Detection architecture and the 2014 / 2018 bot busts
Reverse-engineered notes on BetOnline's security stack from outside — behavioural fingerprinting and play-pattern analysis at a lower offline cadence than GGPoker, aggressive collusion graphs on the regulatory-exposure side, a smaller human-review queue, and the documented 2014 and 2018 bot cleanups.
Summary
- BetOnline runs the same four-layer detection model as every operator — behavioural fingerprinting, statistical play-pattern analysis, anti-collusion graph models, human review — but at a smaller budget. The system is more reactive than proactive.
- Collusion and multi-accounting are detected aggressively because they carry direct regulatory and financial exposure. Solver-anchored single-account bots usually only surface on review triggers: large withdrawals, formal complaints, anomalous long-sample winrates.
- Two documented cleanups: a 2014 sweep of a single ring caught after forum-led pressure, and a larger 2018 action with refunds issued to affected players. Both were human-review-driven batch decisions, not realtime detection firing.
- HUD policy is permissive in practice. Holdem Manager 3 and PokerTracker 4 run unobstructed, screen names are stable, and the long-horizon data-mined HUD attack that died at GGPoker still works here.
- The bot-account lifetime distribution is bimodal: most accounts run for months or years uncaught; a minority are caught in batched human-review waves. The right account-risk model is bursty, not a single stationary detection probability.
What counts as cheating in BetOnline's terms
BetOnline's terms of service prohibit the same categories as every other operator, with each category mapping to a different signal stack, false-positive budget, and consequence path. The categories matter because the operator does not spend equal effort on all of them — regulatory exposure determines priority, not player-experience harm directly.

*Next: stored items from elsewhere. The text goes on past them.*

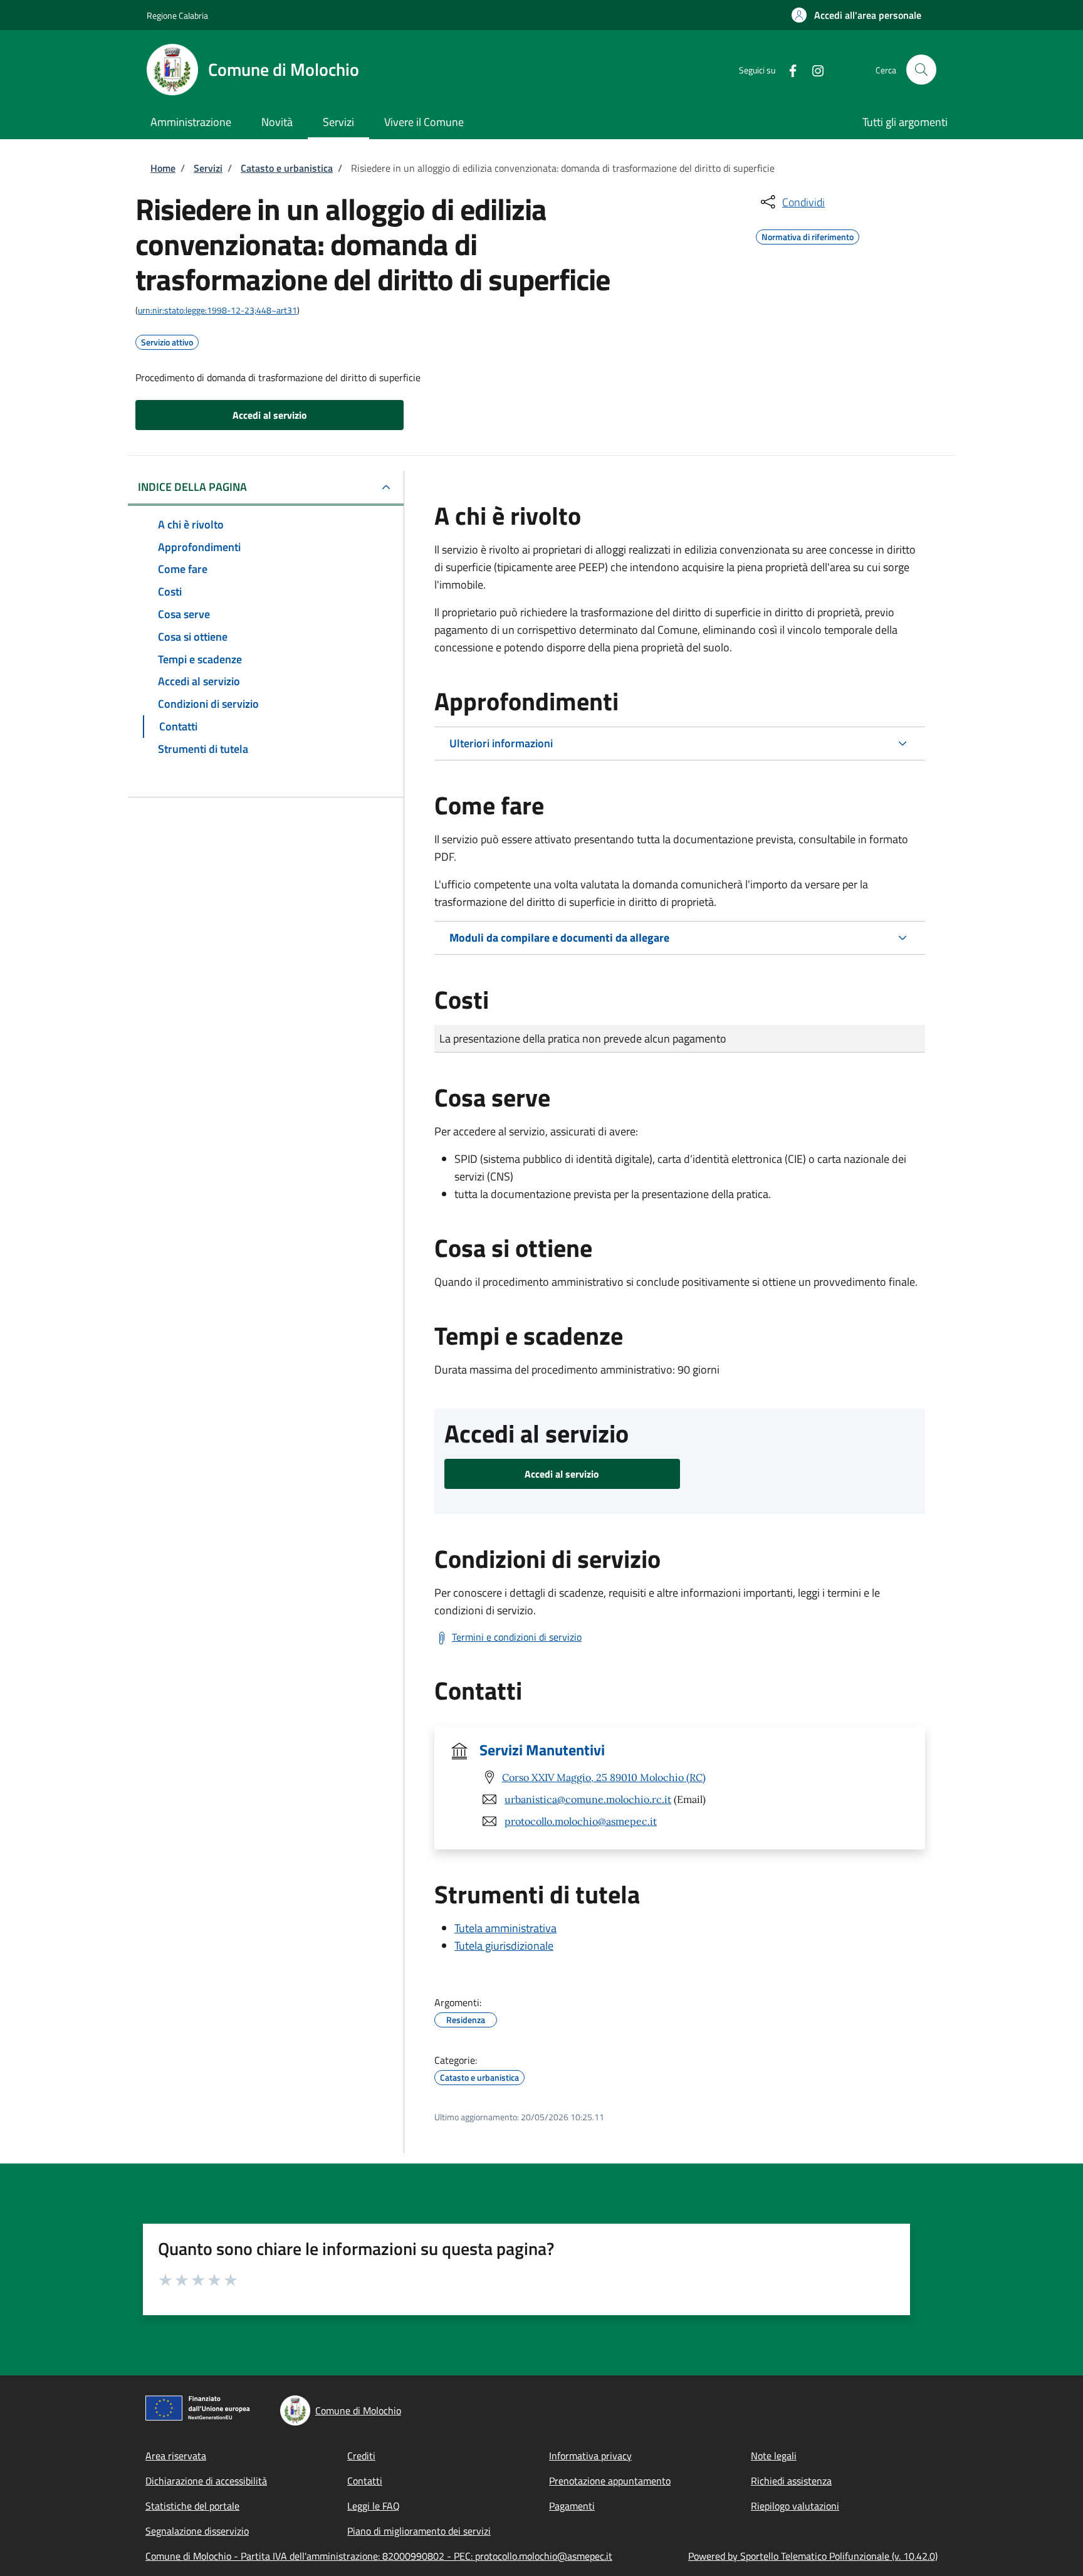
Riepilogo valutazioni (795, 2505)
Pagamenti (572, 2505)
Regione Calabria (177, 15)
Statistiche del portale (192, 2505)
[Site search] (921, 70)
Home (162, 168)
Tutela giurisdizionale (503, 1945)
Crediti (361, 2455)
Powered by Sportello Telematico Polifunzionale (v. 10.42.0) (813, 2555)
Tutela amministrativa (505, 1928)
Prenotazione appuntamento (610, 2480)
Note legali (774, 2455)
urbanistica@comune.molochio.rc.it (588, 1799)
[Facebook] (787, 69)
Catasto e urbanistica (287, 168)
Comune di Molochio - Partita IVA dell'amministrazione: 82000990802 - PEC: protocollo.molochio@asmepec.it (378, 2555)
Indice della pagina (192, 486)
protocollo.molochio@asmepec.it (581, 1821)
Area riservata (175, 2455)
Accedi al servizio (270, 415)
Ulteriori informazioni (501, 743)
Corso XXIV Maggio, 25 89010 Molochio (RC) (604, 1777)
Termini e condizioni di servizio (517, 1636)
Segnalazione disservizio (197, 2530)
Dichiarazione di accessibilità (206, 2480)
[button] (856, 15)
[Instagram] (812, 69)
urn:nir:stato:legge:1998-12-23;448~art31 (217, 310)
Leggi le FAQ (373, 2505)
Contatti (364, 2480)
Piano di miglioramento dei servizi (419, 2530)
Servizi (208, 168)
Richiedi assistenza (791, 2480)
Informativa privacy (590, 2455)
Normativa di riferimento (807, 235)
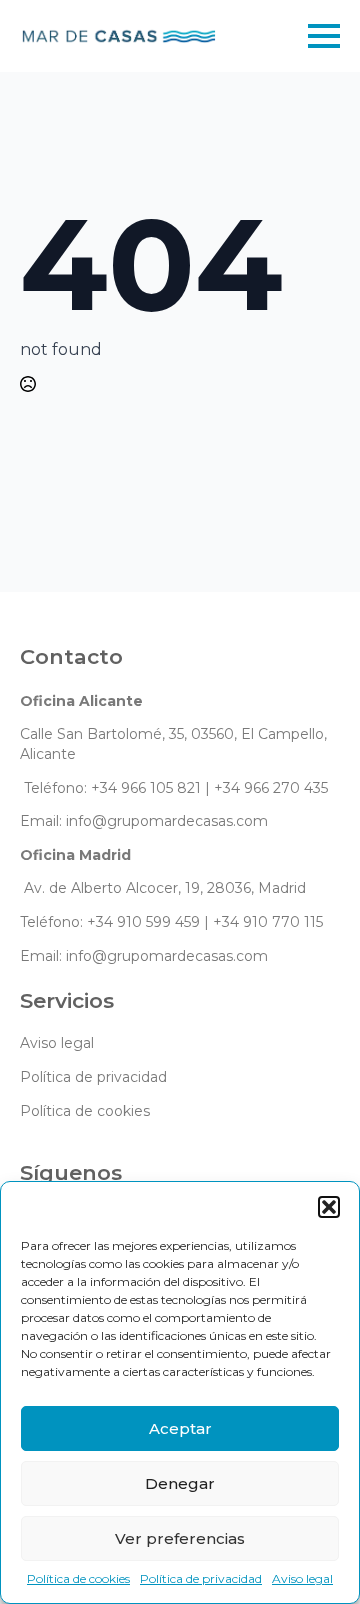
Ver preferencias (180, 1538)
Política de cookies (78, 1578)
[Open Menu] (324, 36)
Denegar (180, 1483)
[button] (329, 1207)
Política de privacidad (201, 1578)
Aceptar (180, 1428)
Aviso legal (302, 1578)
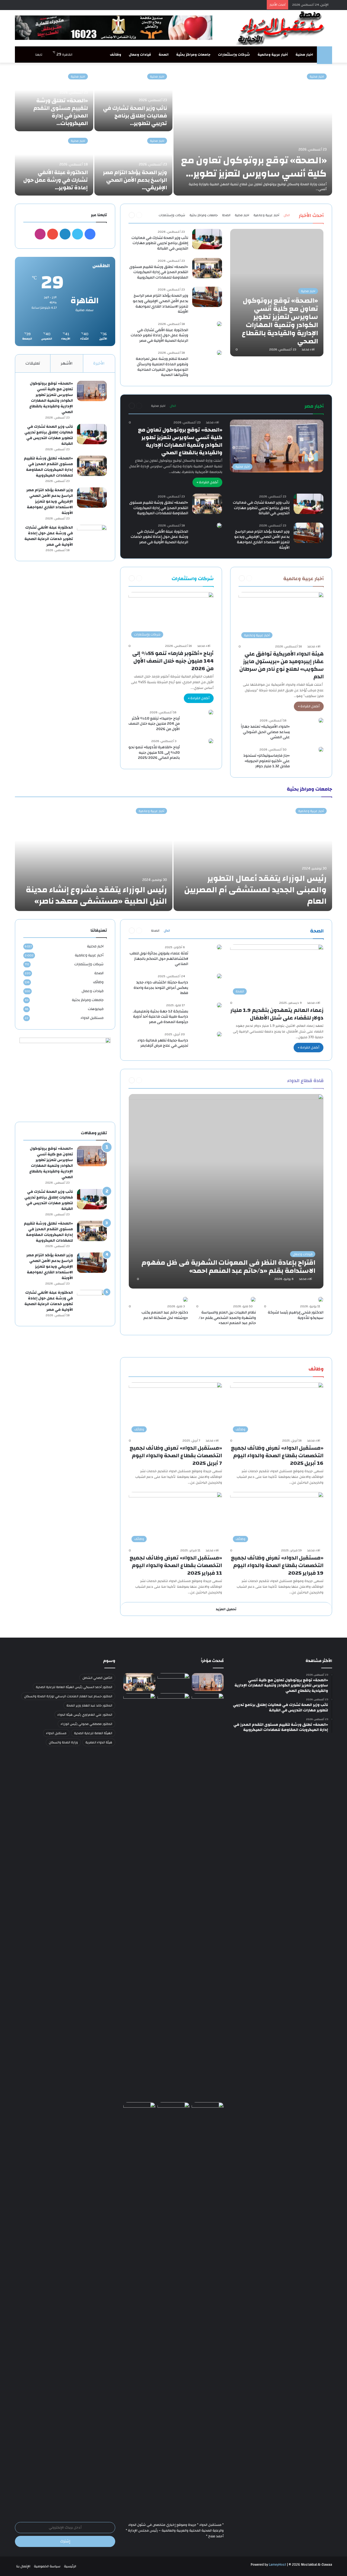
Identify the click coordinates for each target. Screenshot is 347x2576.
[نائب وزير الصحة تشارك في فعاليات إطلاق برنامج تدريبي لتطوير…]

| Category | Operator priority | Detection difficulty | Typical signal |
|---|---|---|---|
| Collusion / chip dumping | Highest (regulatory + financial) | Medium | Account graph + suspicious hand sequences |
| Multi-accounting | High | Low–Medium | Device fingerprint + crypto-wallet join + KYC |
| Botting (single account) | Medium | Medium-High at smaller scale | Behavioural fingerprint + play-pattern + review |
| Real-time assistance (RTA) | Medium | High | Statistical play-pattern over volume |
| Bot farms | High (caught via collusion graph) | Low–Medium | Shared fingerprint across many accounts |
| Ghosting in MTTs | Medium (spikes around Sunday flagship) | High | Win-rate vs known-skill baseline + IP joins |
Collusion sits at the top because dumping rings drain the recreational pool and trigger regulatory complaints from licensed jurisdictions. Bot farms get caught primarily through the collusion graph, not the behavioural layer — when one operator runs fifty bot accounts on a single fingerprint, the graph layer makes the bots a side-effect of catching a farm. Single-account bots running carefully are not on the same priority tier.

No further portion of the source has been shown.